(Dataset entries)
>>>>
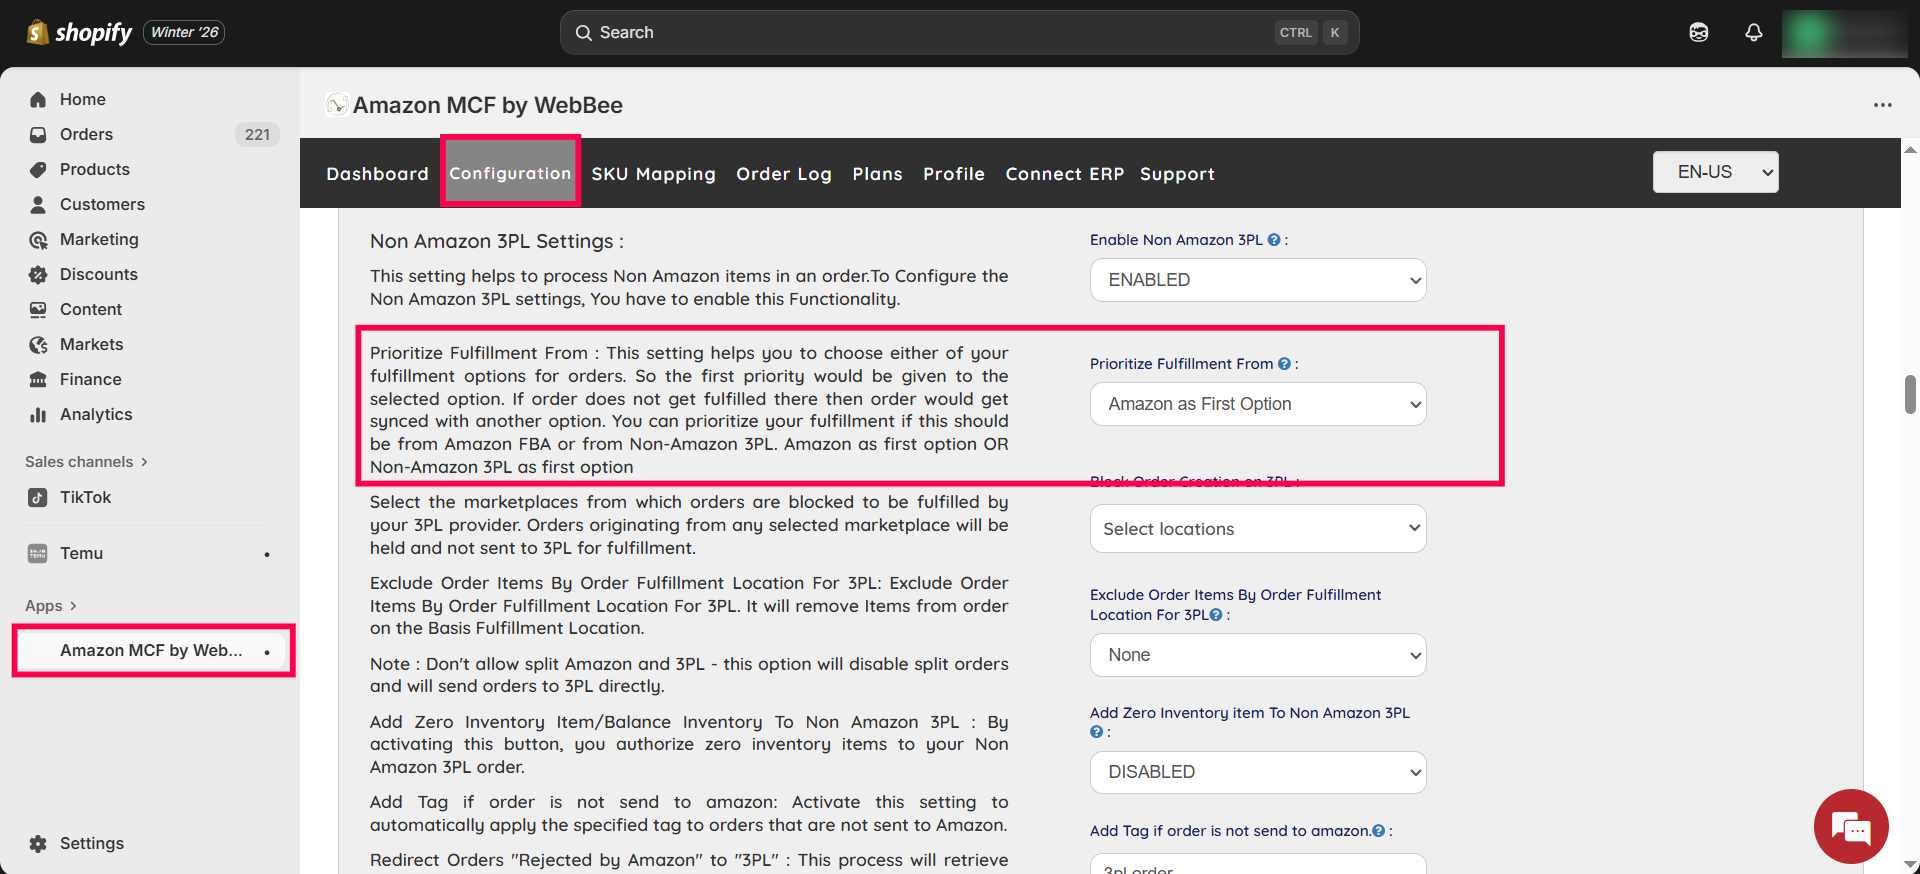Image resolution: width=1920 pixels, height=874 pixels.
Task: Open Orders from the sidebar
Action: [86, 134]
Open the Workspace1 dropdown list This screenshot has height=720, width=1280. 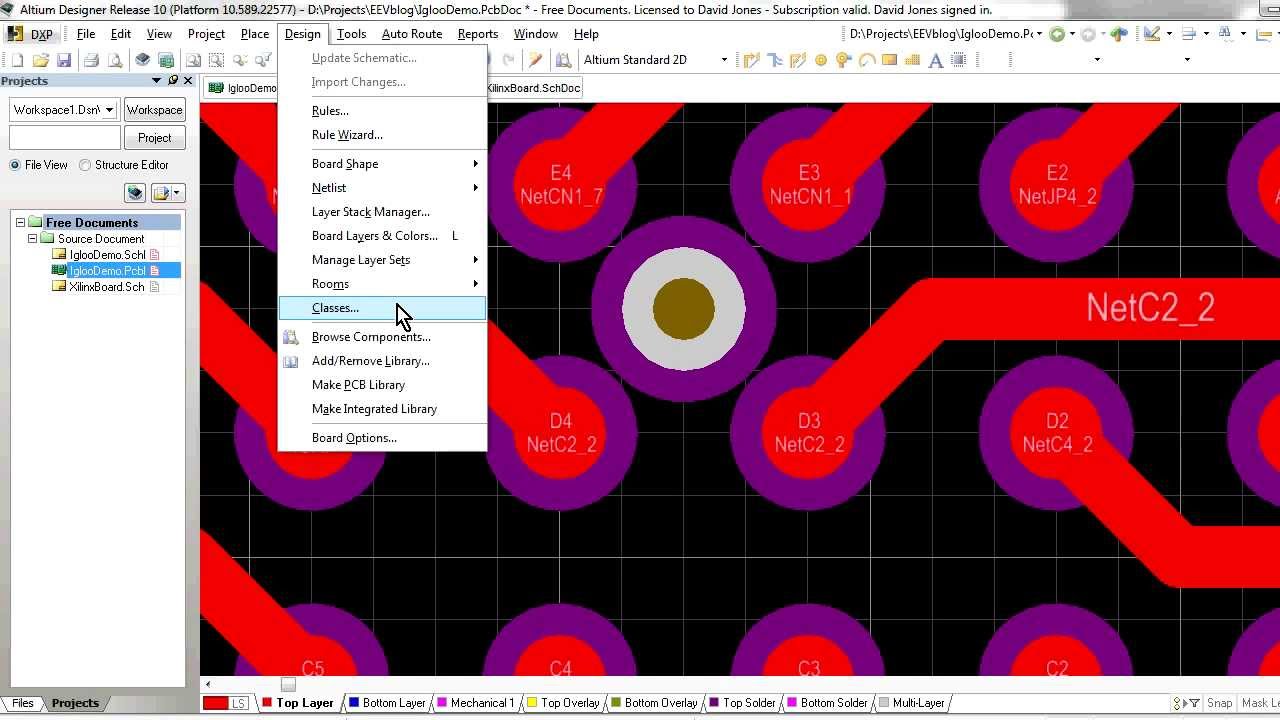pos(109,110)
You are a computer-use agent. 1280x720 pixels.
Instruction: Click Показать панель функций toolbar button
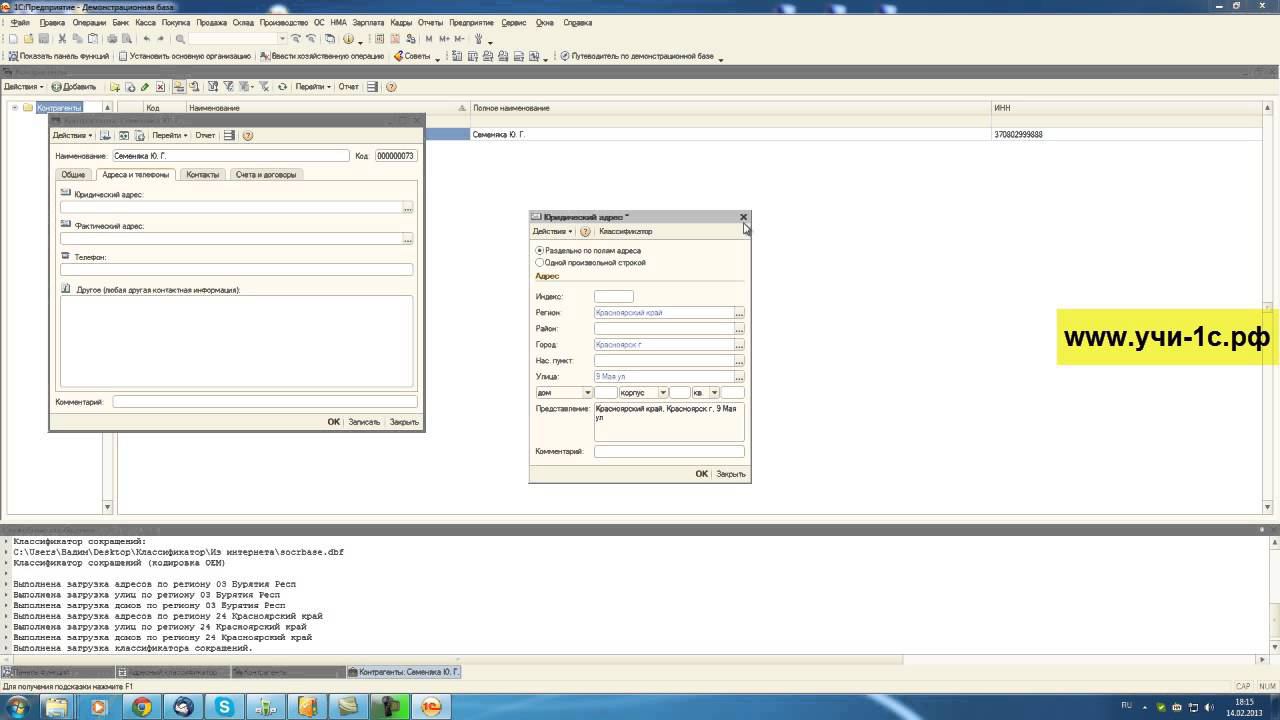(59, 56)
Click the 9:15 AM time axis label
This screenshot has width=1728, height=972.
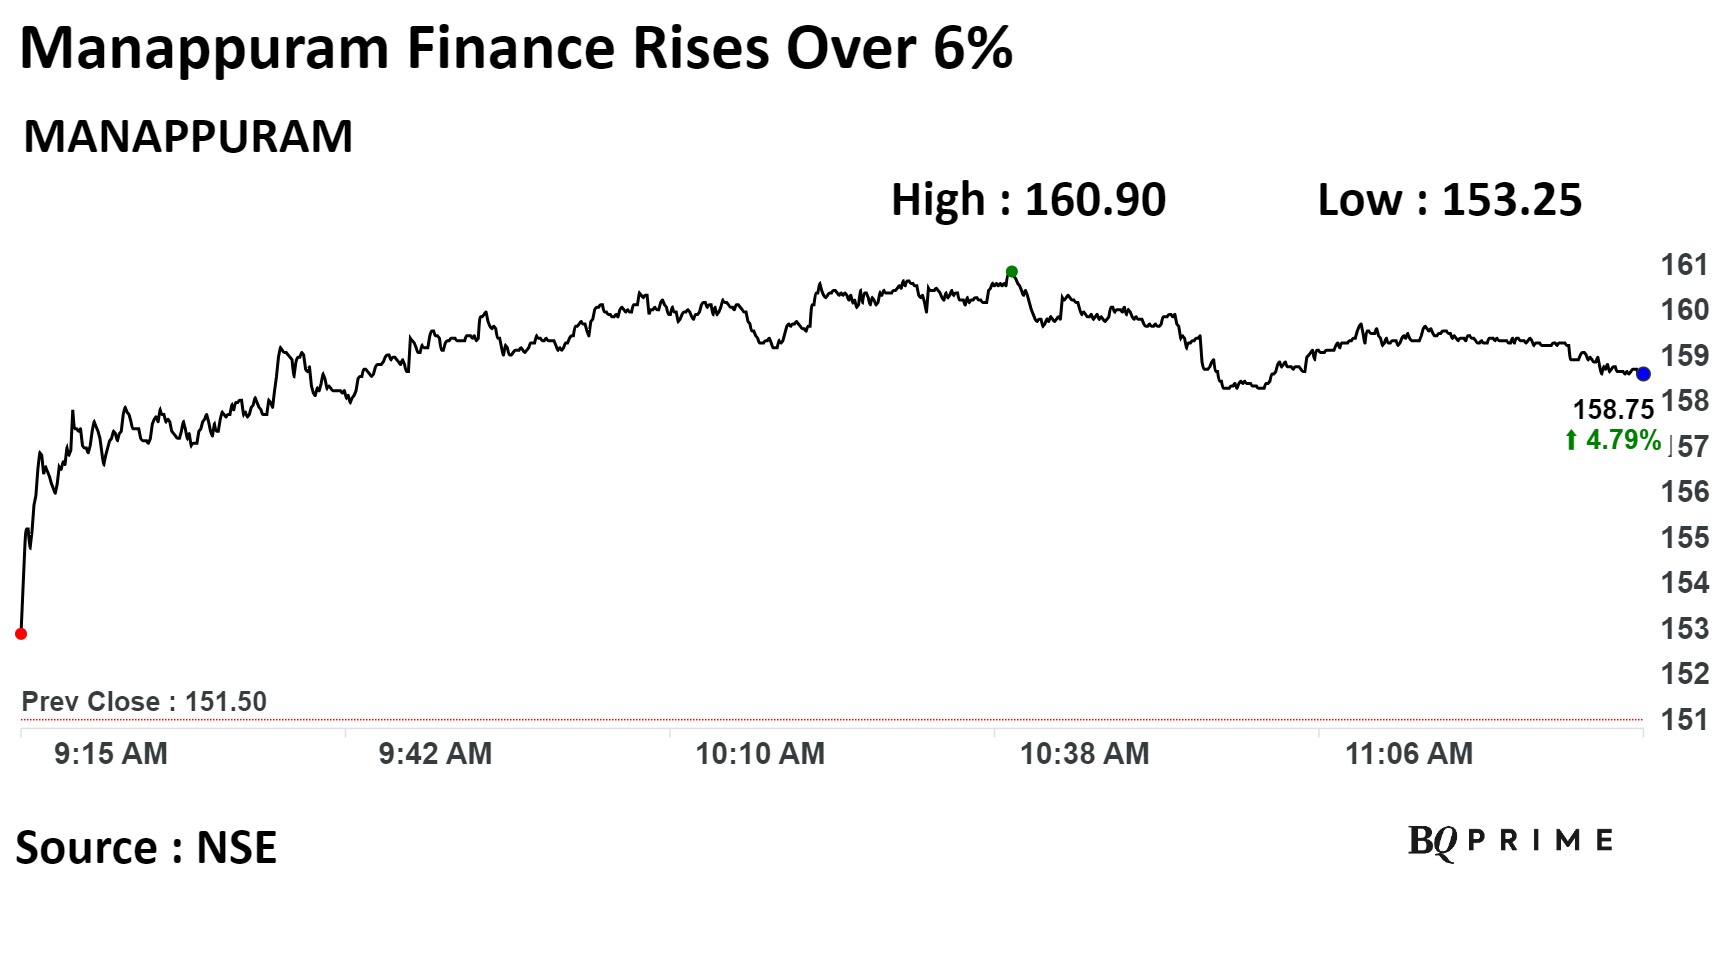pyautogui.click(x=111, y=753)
<<<<
- **Required work**
Take only the line containing "Click the 9:15 AM time axis label" and every line after it to the end of the entries, and copy them exactly, pictures excluded.

- **Answer to this problem**
Click the 9:15 AM time axis label
This screenshot has width=1728, height=972.
pyautogui.click(x=111, y=753)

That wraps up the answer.